La nouvelle de son décès m’est parvenue par un SMS disant simplement : « Christian Bobin, poète de Dieu  sur Terre, désormais Lumière pour l'éternité ».  En une phrase tout a été dit. Quand un poète comme Christian Bobin meurt, il ne meurt pas. Il devient une lumière pour l’éternité.

Notre monde troublé a l’habitude d’être marqué par des drames et des crises. Il confond blessure et trace. Les drames et les crises nous blessent. Elles ne tracent rien. Les poètes par leurs paroles tracent. Ils ne blessent pas.

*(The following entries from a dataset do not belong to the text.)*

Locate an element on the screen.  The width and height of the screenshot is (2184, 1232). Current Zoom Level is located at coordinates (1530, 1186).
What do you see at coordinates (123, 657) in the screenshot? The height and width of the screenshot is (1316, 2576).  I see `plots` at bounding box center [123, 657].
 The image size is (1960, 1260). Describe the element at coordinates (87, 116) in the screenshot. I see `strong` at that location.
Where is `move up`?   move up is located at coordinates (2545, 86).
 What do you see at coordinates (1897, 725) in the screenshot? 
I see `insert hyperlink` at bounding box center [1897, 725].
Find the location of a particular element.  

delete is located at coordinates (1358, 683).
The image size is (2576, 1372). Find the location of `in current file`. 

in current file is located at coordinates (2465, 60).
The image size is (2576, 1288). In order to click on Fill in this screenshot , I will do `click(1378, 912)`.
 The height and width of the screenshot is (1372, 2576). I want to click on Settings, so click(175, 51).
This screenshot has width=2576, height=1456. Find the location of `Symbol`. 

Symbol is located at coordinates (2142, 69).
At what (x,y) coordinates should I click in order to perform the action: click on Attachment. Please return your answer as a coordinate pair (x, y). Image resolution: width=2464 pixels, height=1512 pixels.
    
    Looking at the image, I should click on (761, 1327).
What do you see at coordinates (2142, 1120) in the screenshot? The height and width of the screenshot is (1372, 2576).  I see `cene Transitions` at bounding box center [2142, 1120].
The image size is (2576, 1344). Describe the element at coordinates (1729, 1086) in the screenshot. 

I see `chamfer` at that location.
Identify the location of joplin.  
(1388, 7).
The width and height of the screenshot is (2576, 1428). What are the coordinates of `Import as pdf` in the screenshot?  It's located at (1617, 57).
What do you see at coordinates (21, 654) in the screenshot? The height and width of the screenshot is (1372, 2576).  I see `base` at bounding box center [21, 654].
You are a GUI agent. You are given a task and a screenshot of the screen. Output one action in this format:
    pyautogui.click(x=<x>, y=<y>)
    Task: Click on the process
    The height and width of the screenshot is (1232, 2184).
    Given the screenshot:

Christian Bobin est marquant parce qu’il est le poète des fulgurances. Je pourrais en citer en quantité. Je ne prendrai que celle là : « Les yeux des pauvres ont l’air de villes bombardées ». Comment mieux dire la détresse de ceux que la vie dévaste ? Un poète est un voyant qui sait voir avec ses yeux les yeux des autres et de la vie. En sachant dire la détresse du monde, il sait la transfigurer en lui donnant des mots et une parole, elle qui n’a plus ni mots ni paroles.

Un peintre sait isoler un détail et faire voir le monde entier dans ce détail. Il sait faire tenir l’infini dans la paume de la main, ainsi que le dit William Blake. " La poésie écrit Bobin « est le  don de lire la vie, le  poétique étant toute concentration soudaine du regard sur un seul détail, 

Bobin  sait voir. Il sait dire. Il faut savoir dire. On a du mal à dire. « Mal nommer les choses ajoute à la douleur du monde », disait Camus. Quand Bobin écrit que « L'écriture est  un peu de songe trempé d'encre », il sait nommer les choses parce que l’écriture on la voit. On la sent à travers le songe qui se met à s’écrire et l’écriture qui se met à songer. On la vit en sentant vivre en soi ce qui s’écrit et ce qui songe.

Enfin, Bobin s ait toucher. La finesse consiste à toucher sans toucher C’est alors qu’elle dit l’intime avec sa délicatesse infinie. Quand Bobin parle d’« un monde où le monde n'entre pas », il décrit de façon fulgurante et douce à la fois ce qui touche sans toucher.

Pour notre consolation dans le monde troublé qui est le nôtre, il nous est donné des poètes qui savent voir, dire et toucher. Il nous est donné des poètes qui quand ils partent ne partent pas. Il faut parfois qu’ils partent pour que l’on s’en aperçoive. Ce sont des absences qui révèlent souvent des présences. Ce sont des morts qui révèlent parfois la vie.